*** Data shown ***

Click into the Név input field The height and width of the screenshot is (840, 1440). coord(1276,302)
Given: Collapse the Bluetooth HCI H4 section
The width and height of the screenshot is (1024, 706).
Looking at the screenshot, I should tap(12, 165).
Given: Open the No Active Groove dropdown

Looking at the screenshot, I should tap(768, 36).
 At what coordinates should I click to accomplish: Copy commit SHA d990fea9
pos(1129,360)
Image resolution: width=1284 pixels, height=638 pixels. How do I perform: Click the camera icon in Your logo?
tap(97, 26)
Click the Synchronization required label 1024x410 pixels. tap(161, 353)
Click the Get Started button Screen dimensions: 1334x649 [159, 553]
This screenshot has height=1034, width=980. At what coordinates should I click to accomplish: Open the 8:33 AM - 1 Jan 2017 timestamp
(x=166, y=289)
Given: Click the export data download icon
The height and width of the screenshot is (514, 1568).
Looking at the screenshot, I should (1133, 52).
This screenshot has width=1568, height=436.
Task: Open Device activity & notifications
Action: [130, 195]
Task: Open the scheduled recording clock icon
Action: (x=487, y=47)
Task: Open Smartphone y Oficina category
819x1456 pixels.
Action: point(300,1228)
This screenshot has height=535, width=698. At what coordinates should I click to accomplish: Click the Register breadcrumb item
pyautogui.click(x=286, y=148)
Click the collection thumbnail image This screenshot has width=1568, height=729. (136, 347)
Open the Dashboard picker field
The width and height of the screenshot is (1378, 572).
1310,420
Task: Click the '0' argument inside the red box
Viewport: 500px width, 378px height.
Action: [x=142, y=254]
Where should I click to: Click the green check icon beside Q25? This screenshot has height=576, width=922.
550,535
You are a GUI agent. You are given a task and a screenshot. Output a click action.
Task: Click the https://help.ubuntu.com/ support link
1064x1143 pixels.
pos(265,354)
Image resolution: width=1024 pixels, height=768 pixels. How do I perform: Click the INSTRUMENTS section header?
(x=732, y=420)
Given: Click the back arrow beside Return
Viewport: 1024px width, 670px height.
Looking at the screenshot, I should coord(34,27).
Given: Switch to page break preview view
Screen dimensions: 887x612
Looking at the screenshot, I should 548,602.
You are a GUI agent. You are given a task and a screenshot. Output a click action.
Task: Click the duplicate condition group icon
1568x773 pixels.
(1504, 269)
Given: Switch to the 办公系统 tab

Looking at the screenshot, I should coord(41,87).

*** End of Data shown ***

Look through the listing and extract every line with "field" in it.

Click into the Név input field The height and width of the screenshot is (840, 1440). coord(1276,302)
Open the Dashboard picker field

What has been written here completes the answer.